Franz Theodor Kugler (19 January 1808, Stettin – 18 March 1858, Berlin) was an art historian and cultural administrator for the Prussian state. He was the father of historian Bernhard von Kugler (1837–1898).

He studied literature, music and the visual arts at the University of Berlin. After attending classes in Heidelberg, he returned to Berlin in 1827 in order to study architecture. In 1831 he obtained his doctorate under Ernst Heinrich Toelken with a dissertation on Werinher of Tegernsee. In 1833 he was appointed professor of art history at the Prussian Academy of Arts in Berlin, and ten years later, was named to the Ministry of Culture, from which he served as an overseer of Prussian art. Cultural historian, Jakob Burckhardt, was a prominent student of his.

In 1837 he released his "Handbuch der Geschichte der Malerei" (2 volumes), and a few years later, he published the acclaimed "Handbuch der Kunstgeschichte", a comprehensive survey of world art. He was also the author of a biography on Frederick the Great, "Geschichte Friedrichs des Großen" (1840) and of a monograph on architect Karl Friedrich Schinkel (1842).

From 1833 to 1837, he was editor of the journal "Museum, Blätter für bildende Kunst". Johannes Brahms employed text written by Kugler for his Ständchen ("Der Mond steht über dem Berge"), a song for voice and piano, Op. 106/1.

== Literary works ==
- Skizzenbuch, Berlin 1830
- Liederbuch für deutsche Künstler, 1833 (with Robert Reinick) – Song book for German artists.
- Die Bilderhandschrift der Eneidt, 1834 – The illuminated manuscript of Eneidt.
- Handbuch der Geschichte der Malerei, 2 Vols., 1837 – Handbook on the history of painting.
- Geschichte Friedrichs des Großen, (with Adolph Menzel) Leipzig 1840 – History of Frederick the Great.
- Handbuch der Kunstgeschichte, 2 Vols., Stuttgart, 1841 & 1842 – Handbook of art history.

- What you will do -
Repeat the part of the biography of Franz Theodor Kugler that begins at the words "Franz Theodor Kugler" and stops after the words "student of his.". Rely only on the biography of Franz Theodor Kugler.

[Entries drawn from a collection]
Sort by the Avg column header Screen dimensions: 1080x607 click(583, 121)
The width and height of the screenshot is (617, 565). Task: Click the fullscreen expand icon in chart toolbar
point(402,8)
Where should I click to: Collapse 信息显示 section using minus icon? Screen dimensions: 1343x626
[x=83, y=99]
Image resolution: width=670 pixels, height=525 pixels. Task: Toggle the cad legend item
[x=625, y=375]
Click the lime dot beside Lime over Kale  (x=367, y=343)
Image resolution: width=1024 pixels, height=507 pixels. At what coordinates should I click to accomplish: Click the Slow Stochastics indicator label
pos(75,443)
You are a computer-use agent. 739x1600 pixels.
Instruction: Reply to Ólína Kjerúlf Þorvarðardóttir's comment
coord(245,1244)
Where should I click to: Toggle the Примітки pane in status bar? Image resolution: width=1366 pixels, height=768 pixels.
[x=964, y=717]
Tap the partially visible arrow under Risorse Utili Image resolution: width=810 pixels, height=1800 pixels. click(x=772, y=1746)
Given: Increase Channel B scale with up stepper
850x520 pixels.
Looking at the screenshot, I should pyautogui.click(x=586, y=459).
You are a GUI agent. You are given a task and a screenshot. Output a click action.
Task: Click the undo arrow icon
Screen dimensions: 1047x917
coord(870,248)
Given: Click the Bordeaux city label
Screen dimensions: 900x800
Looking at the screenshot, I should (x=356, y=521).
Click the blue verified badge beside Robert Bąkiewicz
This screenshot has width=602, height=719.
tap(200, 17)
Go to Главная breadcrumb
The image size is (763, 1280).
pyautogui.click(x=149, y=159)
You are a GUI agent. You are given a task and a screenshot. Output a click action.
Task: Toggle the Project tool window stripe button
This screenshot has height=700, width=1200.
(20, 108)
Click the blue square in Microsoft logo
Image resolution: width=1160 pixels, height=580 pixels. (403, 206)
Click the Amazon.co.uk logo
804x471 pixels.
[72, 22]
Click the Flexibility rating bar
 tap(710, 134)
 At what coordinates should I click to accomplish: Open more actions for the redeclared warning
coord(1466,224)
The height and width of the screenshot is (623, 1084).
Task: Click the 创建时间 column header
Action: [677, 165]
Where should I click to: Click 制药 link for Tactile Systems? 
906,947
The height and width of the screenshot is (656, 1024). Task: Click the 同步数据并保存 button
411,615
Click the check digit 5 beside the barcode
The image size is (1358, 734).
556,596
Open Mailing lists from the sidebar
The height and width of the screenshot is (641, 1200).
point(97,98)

- Final answer -
Franz Theodor Kugler (19 January 1808, Stettin – 18 March 1858, Berlin) was an art historian and cultural administrator for the Prussian state. He was the father of historian Bernhard von Kugler (1837–1898).

He studied literature, music and the visual arts at the University of Berlin. After attending classes in Heidelberg, he returned to Berlin in 1827 in order to study architecture. In 1831 he obtained his doctorate under Ernst Heinrich Toelken with a dissertation on Werinher of Tegernsee. In 1833 he was appointed professor of art history at the Prussian Academy of Arts in Berlin, and ten years later, was named to the Ministry of Culture, from which he served as an overseer of Prussian art. Cultural historian, Jakob Burckhardt, was a prominent student of his.